Official Images on Docker Hub
Estimated reading time: 4 minutesThe Docker Official Images are a curated set of Docker repositories hosted on Docker Hub. They are designed to:
-
Provide essential base OS repositories (for example, ubuntu, centos) that serve as the starting point for the majority of users.
-
Provide drop-in solutions for popular programming language runtimes, data stores, and other services, similar to what a Platform-as-a-Service (PAAS) would offer.
-
Exemplify
Dockerfile
best practices and provide clear documentation to serve as a reference for otherDockerfile
authors. -
Ensure that security updates are applied in a timely manner. This is particularly important as many Official Images are some of the most popular on Docker Hub.
Docker, Inc. sponsors a dedicated team that is responsible for reviewing and publishing all content in the Official Images. This team works in collaboration with upstream software maintainers, security experts, and the broader Docker community.
While it is preferable to have upstream software authors maintaining their corresponding Official Images, this is not a strict requirement. Creating and maintaining images for Official Images is a public process. It takes place openly on GitHub where participation is encouraged. Anyone can provide feedback, contribute code, suggest process changes, or even propose a new Official Image.
When to use Official Images
New Docker users are encouraged to use the Official Images in their
projects. These images have clear documentation, promote best practices,
and are designed for the most common use cases. Advanced users are encouraged to
review the Official Images as part of their Dockerfile
learning process.
A common rationale for diverging from Official Images is to optimize for image size. For instance, many of the programming language stack images contain a complete build toolchain to support installation of modules that depend on optimized code. An advanced user could build a custom image with just the necessary pre-compiled libraries to save space.
A number of language stacks such as
python and
ruby have -slim
tag variants
designed to fill the need for optimization. Even when these “slim” variants are
insufficient, it is still recommended to inherit from an Official Image
base OS image to leverage the ongoing maintenance work, rather than duplicating
these efforts.
Official Image Vulnerability Scanning
Each of the images in the Official Images is scanned for vulnerabilities. The results of these security scans provide valuable information about which images contain security vulnerabilities, and allow you to choose images that align with your security standards.
To view the Docker Security Scanning results:
- Make sure you’re logged in to Docker Hub. You can view Official Images even while logged out, however the scan results are only available once you log in.
- Navigate to the repository of the Official Image whose security scan you want to view.
- Click the
Tags
tab to see a list of tags and their security scan summaries.
You can click into a tag’s detail page to see more information about which layers in the image and which components within the layer are vulnerable. Details including a link to the official CVE report for the vulnerability appear when you click an individual vulnerable component.

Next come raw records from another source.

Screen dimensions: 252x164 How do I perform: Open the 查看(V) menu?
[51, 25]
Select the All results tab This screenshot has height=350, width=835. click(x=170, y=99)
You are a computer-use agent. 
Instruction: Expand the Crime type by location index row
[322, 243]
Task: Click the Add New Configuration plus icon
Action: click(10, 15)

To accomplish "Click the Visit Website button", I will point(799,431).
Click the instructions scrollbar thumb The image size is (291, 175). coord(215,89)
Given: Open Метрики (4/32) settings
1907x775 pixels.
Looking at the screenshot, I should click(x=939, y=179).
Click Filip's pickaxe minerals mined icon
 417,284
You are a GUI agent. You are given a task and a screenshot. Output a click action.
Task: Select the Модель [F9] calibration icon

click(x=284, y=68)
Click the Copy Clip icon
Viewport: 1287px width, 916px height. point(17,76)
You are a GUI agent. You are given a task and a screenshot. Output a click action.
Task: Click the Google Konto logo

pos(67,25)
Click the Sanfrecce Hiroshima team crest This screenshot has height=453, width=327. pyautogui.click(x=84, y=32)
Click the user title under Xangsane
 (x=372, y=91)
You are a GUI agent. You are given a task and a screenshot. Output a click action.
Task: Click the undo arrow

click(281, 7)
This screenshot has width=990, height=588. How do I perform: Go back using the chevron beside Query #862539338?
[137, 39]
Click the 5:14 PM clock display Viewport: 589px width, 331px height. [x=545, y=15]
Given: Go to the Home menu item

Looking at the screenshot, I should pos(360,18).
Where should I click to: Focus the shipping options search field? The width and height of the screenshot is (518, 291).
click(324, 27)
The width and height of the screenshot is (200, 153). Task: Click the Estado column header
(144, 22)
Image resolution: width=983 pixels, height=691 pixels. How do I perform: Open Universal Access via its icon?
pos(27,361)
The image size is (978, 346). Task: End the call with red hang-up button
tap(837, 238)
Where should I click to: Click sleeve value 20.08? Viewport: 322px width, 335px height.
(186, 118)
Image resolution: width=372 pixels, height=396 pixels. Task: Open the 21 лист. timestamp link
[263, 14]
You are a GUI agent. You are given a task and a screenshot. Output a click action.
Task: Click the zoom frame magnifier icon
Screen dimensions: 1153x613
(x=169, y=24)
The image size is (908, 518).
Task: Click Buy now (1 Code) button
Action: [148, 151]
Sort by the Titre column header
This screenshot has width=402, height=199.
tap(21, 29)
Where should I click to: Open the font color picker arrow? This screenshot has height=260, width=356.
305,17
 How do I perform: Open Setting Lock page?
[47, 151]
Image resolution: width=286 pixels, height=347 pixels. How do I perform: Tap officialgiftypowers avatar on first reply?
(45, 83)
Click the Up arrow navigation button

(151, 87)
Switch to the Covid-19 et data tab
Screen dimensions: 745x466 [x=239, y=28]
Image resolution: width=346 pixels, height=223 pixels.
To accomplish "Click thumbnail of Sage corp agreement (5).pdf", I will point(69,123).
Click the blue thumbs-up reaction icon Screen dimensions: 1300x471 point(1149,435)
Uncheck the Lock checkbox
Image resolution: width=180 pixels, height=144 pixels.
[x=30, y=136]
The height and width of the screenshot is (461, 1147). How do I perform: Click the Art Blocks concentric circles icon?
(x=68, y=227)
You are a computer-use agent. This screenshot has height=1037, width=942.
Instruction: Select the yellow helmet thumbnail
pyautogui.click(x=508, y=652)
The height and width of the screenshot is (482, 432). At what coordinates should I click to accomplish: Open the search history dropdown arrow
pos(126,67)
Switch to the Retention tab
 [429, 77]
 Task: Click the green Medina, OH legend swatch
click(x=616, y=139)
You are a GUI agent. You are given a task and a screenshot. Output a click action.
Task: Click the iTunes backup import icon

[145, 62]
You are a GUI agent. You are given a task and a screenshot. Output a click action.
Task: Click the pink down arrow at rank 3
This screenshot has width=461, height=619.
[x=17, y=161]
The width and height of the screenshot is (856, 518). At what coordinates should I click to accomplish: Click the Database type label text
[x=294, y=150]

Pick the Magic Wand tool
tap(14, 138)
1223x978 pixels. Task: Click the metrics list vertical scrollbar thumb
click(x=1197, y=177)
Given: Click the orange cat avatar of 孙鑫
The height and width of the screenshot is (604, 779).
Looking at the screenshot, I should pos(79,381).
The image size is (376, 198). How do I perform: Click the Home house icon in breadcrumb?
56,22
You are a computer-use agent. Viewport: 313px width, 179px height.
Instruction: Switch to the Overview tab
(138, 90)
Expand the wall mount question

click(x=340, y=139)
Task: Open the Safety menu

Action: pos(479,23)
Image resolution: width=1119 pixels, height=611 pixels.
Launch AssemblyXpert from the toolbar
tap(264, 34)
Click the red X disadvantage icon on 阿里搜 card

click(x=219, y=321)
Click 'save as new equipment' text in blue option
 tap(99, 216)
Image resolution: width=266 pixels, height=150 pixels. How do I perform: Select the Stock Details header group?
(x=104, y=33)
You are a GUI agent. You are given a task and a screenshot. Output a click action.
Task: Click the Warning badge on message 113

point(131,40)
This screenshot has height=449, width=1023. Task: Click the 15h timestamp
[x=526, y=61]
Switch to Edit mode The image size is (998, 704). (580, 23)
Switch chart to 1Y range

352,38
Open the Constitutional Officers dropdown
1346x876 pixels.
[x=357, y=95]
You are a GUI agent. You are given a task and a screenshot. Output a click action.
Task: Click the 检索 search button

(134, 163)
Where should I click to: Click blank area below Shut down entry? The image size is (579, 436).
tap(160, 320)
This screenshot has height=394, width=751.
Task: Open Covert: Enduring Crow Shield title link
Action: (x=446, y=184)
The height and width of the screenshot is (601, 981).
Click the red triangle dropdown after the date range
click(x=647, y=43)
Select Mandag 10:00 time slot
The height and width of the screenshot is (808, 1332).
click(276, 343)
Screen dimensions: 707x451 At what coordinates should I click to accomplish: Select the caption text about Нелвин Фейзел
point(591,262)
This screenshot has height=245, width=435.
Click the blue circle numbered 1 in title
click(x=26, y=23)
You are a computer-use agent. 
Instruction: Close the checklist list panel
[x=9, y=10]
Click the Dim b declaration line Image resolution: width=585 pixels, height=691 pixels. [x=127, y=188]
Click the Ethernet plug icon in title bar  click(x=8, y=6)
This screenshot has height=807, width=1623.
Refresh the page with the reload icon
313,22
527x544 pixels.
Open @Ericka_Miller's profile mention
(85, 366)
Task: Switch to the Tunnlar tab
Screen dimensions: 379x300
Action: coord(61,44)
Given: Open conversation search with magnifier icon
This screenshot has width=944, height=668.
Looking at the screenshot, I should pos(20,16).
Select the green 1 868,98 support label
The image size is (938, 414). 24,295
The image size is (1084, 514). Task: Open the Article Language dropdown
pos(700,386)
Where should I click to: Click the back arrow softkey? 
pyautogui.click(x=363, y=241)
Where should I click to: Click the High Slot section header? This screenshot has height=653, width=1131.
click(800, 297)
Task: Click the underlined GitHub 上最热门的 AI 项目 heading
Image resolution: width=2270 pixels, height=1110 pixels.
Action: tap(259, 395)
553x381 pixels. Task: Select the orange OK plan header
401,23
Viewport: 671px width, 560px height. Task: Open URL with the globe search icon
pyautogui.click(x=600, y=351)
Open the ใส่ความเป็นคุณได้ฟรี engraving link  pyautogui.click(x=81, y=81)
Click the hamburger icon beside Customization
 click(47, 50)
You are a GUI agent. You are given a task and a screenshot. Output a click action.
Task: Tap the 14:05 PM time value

Submitting Feedback for Official Images
All Official Images contain a User Feedback section in their
documentation which covers the details for that specific repository. In most
cases, the GitHub repository which contains the Dockerfiles for an Official
Repository also has an active issue tracker. General feedback and support
questions should be directed to #docker-library
on Freenode IRC.
Creating an Official Image
From a high level, an Official Image starts out as a proposal in the form of a set of GitHub pull requests. Detailed and objective proposal requirements are documented in the following GitHub repositories:
The Official Images team, with help from community contributors, formally review each proposal and provide feedback to the author. This initial review process may require a bit of back-and-forth before the proposal is accepted.
There are also subjective considerations during the review process. These subjective concerns boil down to the basic question: “is this image generally useful?” For example, the python Official Image is “generally useful” to the larger Python developer community, whereas an obscure text adventure game written in Python last week is not.
Once a new proposal is accepted, the author is responsible for keeping their images up-to-date and responding to user feedback. The Official Repositories team becomes responsible for publishing the images and documentation on Docker Hub. Updates to the Official Image follow the same pull request process, though with less review. The Official Images team ultimately acts as a gatekeeper for all changes, which helps mitigate the risk of quality and security issues from being introduced.